- Work to complete
Reproduce the following lines verbatim, from the line that contains "Click the Up one level folder icon" up to and including the line that contains "(x=529, y=476)".
-*-
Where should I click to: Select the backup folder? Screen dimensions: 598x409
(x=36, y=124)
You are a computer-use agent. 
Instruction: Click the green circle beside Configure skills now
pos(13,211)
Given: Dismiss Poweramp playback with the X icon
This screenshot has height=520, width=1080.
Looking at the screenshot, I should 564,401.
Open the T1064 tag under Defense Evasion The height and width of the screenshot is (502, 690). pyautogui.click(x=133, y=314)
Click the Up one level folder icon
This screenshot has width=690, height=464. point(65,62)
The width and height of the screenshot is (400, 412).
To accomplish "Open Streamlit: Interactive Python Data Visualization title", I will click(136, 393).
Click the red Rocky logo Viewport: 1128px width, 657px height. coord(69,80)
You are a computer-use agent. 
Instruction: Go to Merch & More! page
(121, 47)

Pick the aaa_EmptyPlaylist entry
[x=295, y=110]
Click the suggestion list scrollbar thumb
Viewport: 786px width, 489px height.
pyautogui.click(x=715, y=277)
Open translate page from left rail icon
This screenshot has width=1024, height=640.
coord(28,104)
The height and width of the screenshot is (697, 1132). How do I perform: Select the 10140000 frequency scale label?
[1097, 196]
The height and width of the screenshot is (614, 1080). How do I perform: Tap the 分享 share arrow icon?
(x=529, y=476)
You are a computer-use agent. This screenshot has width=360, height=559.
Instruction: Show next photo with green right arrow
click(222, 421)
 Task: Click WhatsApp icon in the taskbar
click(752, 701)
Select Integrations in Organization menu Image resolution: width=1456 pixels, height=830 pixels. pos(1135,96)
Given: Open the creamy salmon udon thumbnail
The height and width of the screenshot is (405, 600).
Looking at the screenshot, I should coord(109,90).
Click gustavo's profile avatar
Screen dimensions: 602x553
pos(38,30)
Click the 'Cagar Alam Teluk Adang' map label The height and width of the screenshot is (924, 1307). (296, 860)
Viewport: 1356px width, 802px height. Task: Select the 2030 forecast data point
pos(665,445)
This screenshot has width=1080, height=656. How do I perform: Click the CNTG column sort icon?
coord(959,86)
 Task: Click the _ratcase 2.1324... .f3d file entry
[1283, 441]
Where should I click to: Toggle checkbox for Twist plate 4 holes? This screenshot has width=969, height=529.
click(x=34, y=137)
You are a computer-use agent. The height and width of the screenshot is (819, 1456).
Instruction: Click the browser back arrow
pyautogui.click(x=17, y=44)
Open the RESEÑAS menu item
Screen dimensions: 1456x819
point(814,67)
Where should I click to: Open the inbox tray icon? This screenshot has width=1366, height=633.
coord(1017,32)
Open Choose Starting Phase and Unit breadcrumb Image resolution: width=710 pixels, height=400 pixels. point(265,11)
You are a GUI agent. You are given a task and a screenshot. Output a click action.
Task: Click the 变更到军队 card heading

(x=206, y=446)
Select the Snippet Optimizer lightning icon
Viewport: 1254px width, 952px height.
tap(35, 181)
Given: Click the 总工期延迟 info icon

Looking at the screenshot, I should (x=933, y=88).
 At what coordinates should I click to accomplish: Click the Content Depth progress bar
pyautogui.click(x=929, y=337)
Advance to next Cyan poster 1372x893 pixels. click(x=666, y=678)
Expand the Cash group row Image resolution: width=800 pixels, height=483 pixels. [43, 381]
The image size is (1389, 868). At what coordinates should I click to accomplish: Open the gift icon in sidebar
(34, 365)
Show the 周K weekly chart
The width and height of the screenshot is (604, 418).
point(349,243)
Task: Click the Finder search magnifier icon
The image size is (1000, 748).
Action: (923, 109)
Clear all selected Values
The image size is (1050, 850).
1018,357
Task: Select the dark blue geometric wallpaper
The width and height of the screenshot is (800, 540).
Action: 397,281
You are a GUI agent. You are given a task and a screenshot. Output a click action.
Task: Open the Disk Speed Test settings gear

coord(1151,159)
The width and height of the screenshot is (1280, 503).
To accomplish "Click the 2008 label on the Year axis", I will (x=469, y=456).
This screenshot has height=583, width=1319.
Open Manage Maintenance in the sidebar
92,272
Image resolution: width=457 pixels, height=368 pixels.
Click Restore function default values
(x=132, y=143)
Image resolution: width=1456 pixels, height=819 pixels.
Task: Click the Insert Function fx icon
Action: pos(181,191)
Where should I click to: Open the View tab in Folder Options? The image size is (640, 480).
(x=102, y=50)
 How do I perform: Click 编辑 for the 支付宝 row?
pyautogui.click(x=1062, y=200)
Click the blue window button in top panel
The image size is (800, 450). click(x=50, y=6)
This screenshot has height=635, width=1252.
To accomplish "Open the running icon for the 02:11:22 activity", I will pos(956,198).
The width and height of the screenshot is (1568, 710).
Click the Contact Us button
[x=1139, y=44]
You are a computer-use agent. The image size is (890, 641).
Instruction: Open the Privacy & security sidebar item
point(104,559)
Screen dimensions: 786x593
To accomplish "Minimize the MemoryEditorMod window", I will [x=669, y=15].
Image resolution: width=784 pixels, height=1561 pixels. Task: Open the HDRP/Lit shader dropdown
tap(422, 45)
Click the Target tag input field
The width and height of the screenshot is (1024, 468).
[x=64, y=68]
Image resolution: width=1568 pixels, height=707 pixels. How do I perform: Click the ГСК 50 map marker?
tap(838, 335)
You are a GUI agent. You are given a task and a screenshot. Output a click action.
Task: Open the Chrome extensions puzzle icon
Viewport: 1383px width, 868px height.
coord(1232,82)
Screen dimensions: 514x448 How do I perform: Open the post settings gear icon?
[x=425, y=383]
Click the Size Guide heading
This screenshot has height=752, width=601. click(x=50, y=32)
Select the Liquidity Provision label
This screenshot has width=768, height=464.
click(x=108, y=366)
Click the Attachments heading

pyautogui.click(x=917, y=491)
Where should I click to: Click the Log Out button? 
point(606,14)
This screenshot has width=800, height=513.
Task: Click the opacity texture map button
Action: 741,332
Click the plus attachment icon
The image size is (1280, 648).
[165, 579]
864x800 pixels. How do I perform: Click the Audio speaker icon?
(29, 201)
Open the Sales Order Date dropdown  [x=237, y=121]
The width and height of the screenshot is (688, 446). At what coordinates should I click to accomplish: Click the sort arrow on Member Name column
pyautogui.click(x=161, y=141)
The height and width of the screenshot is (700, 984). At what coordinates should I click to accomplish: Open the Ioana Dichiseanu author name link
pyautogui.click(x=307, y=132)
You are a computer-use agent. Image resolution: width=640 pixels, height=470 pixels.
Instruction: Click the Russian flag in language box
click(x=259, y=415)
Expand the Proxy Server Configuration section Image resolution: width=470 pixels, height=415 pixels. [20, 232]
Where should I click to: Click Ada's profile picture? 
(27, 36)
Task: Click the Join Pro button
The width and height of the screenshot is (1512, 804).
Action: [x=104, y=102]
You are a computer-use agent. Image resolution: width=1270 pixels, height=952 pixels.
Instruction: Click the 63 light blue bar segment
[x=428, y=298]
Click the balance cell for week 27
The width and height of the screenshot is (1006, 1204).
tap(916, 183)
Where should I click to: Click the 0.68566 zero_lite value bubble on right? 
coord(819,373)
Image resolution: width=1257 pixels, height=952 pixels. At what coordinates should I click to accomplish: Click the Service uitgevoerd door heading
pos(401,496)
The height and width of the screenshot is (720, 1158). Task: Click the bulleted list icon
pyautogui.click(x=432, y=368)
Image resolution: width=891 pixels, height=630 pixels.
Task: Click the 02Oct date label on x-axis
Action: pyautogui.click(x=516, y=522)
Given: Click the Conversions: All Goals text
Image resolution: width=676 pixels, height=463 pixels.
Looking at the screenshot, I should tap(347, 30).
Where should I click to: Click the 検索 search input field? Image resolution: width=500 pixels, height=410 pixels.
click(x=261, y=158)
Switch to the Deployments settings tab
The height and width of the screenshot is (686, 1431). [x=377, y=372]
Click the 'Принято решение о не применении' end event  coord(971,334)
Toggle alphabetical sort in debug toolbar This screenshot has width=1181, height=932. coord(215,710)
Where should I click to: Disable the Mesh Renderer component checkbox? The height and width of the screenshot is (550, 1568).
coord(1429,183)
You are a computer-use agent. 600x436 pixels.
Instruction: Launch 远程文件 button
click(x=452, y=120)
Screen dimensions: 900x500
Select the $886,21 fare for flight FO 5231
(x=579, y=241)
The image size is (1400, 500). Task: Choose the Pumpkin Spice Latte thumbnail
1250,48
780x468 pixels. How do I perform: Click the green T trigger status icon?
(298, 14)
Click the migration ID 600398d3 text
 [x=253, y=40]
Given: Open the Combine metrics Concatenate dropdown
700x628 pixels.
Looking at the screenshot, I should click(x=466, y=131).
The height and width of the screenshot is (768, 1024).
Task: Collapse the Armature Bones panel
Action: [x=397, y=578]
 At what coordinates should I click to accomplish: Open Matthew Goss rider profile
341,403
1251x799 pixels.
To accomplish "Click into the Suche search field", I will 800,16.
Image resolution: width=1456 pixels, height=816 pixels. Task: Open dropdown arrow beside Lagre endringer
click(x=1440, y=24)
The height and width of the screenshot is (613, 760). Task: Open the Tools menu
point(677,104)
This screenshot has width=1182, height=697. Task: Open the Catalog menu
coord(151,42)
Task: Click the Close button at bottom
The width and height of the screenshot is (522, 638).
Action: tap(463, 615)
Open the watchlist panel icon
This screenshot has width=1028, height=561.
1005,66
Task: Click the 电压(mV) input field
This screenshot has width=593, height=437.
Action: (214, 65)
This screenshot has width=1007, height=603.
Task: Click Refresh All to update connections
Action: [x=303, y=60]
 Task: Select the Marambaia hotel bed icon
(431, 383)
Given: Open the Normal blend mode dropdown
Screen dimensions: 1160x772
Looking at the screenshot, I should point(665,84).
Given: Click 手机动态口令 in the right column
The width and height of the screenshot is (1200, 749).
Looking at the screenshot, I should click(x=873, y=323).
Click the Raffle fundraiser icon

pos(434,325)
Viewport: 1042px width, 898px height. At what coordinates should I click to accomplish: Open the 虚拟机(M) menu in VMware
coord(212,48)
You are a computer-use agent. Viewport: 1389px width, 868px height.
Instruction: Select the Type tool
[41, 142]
-*-
- Answer for the task
Click the Up one level folder icon
This screenshot has width=690, height=464. point(65,62)
The width and height of the screenshot is (400, 412).
To accomplish "Open Streamlit: Interactive Python Data Visualization title", I will click(136, 393).
Click the red Rocky logo Viewport: 1128px width, 657px height. coord(69,80)
You are a computer-use agent. 
Instruction: Go to Merch & More! page
(121, 47)

Pick the aaa_EmptyPlaylist entry
[x=295, y=110]
Click the suggestion list scrollbar thumb
Viewport: 786px width, 489px height.
pyautogui.click(x=715, y=277)
Open translate page from left rail icon
This screenshot has width=1024, height=640.
coord(28,104)
The height and width of the screenshot is (697, 1132). How do I perform: Select the 10140000 frequency scale label?
[1097, 196]
The height and width of the screenshot is (614, 1080). How do I perform: Tap the 分享 share arrow icon?
(x=529, y=476)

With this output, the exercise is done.